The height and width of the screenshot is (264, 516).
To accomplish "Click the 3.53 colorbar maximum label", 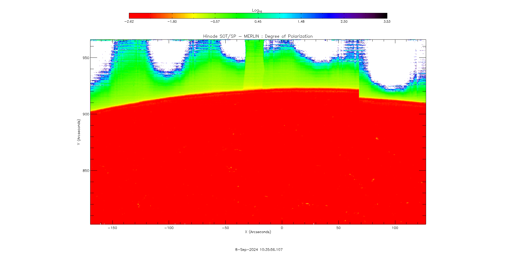I will point(387,22).
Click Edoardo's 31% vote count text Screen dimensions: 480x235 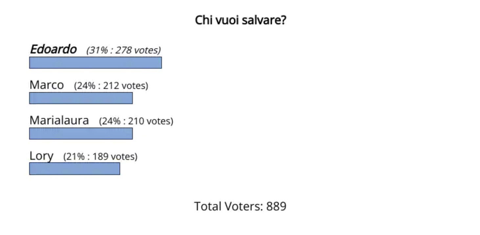point(124,50)
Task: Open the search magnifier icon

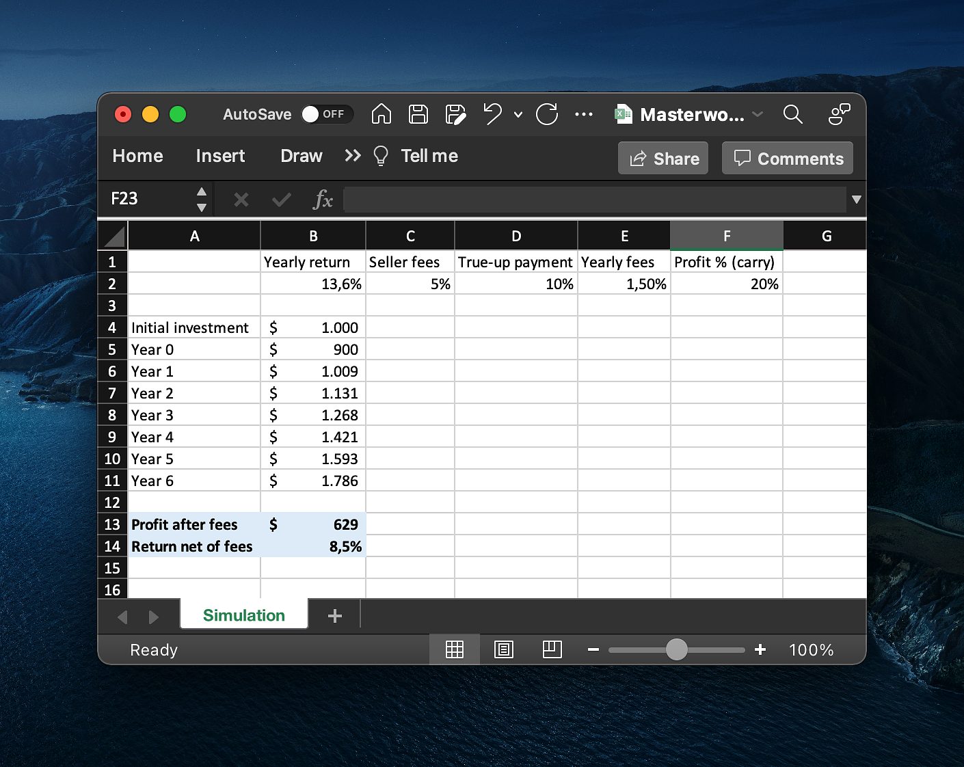Action: tap(792, 114)
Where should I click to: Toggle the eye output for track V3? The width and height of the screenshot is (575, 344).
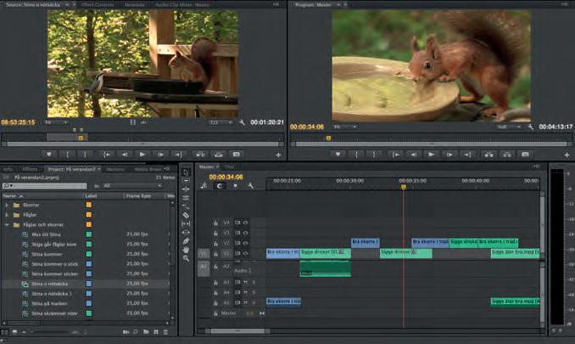(x=245, y=232)
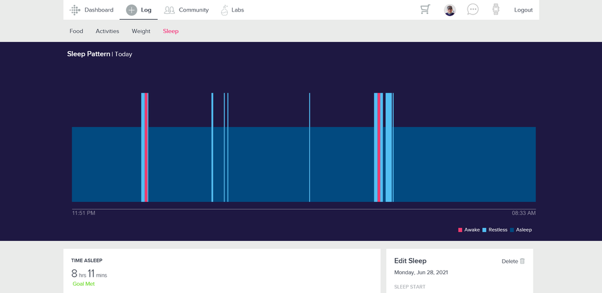Viewport: 602px width, 293px height.
Task: Click the trash icon beside Delete
Action: pos(522,261)
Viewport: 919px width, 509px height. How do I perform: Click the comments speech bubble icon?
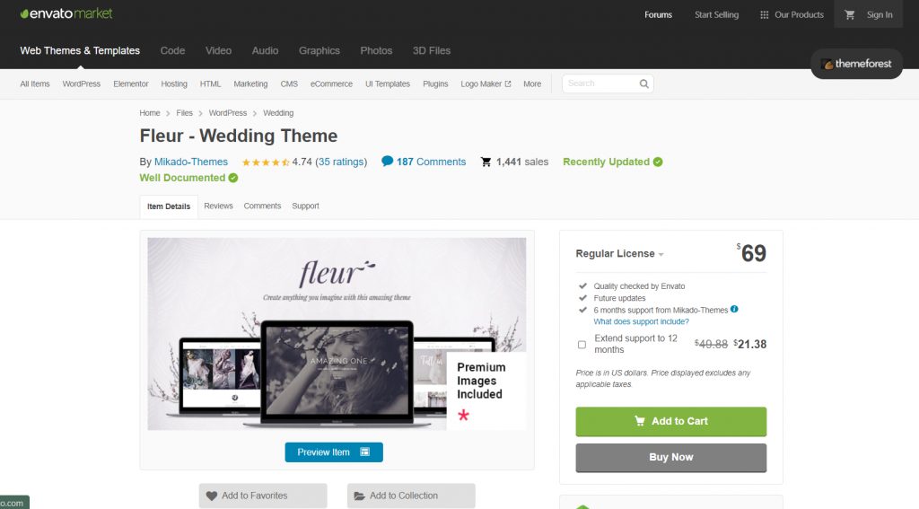click(387, 162)
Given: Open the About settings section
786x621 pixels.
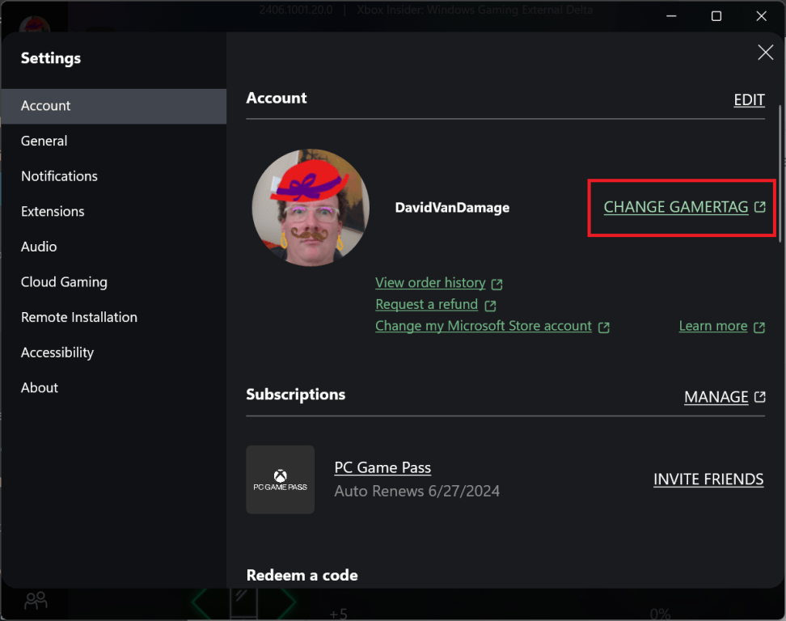Looking at the screenshot, I should pyautogui.click(x=39, y=387).
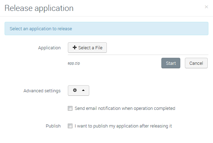Click the gear icon in Advanced settings

[x=75, y=91]
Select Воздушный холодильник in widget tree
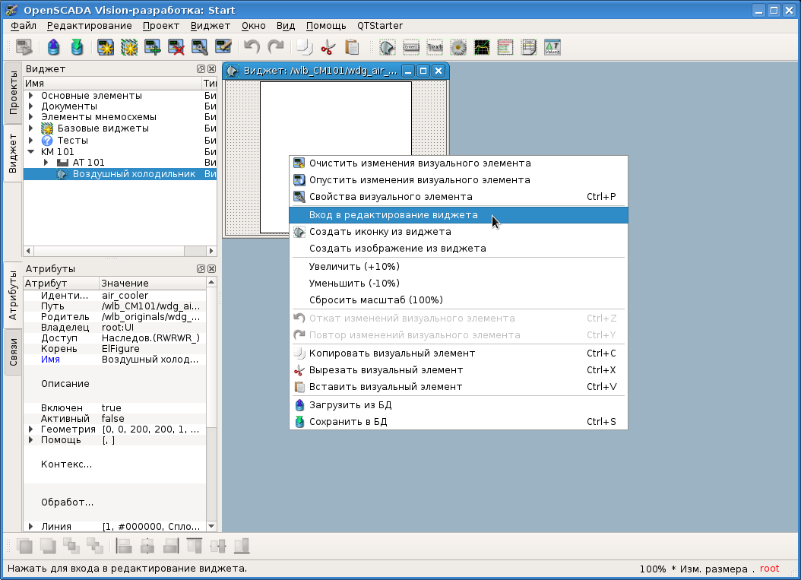The width and height of the screenshot is (801, 580). coord(133,174)
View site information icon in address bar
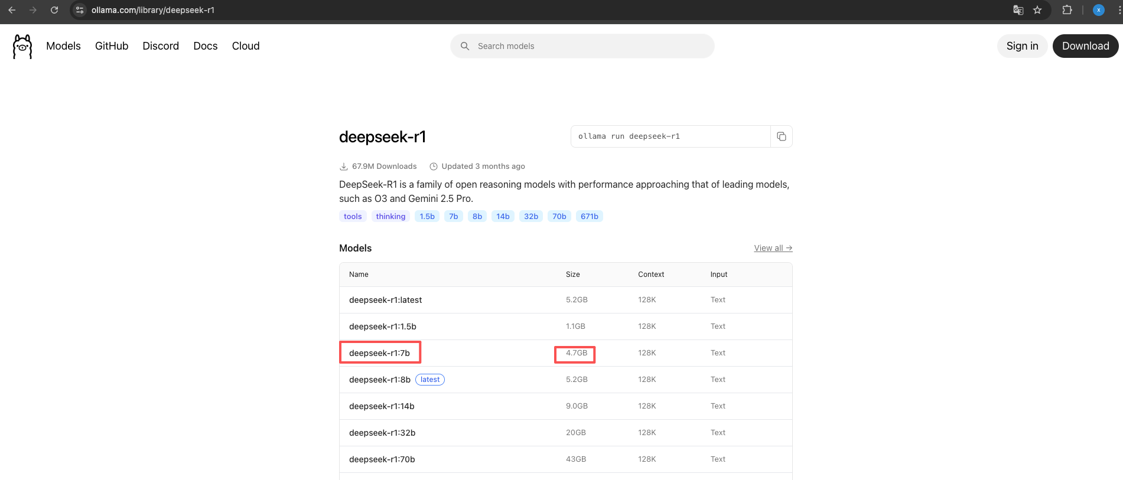The width and height of the screenshot is (1123, 480). [x=80, y=10]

======

• [Aim of the exercise] Reproduce the items verbatim from the line containing "Viewport: 919px width, 509px" through the last line of the items, both ends included. Omit the pictures.

• [The output]
Viewport: 919px width, 509px height. How do I perform: Click the comments speech bubble icon?
click(387, 162)
Given: Open the About settings section
786x621 pixels.
Looking at the screenshot, I should pyautogui.click(x=39, y=387).
Click the gear icon in Advanced settings

[x=75, y=91]
Select Воздушный холодильник in widget tree
The width and height of the screenshot is (801, 580). coord(133,174)
View site information icon in address bar
The width and height of the screenshot is (1123, 480). [x=80, y=10]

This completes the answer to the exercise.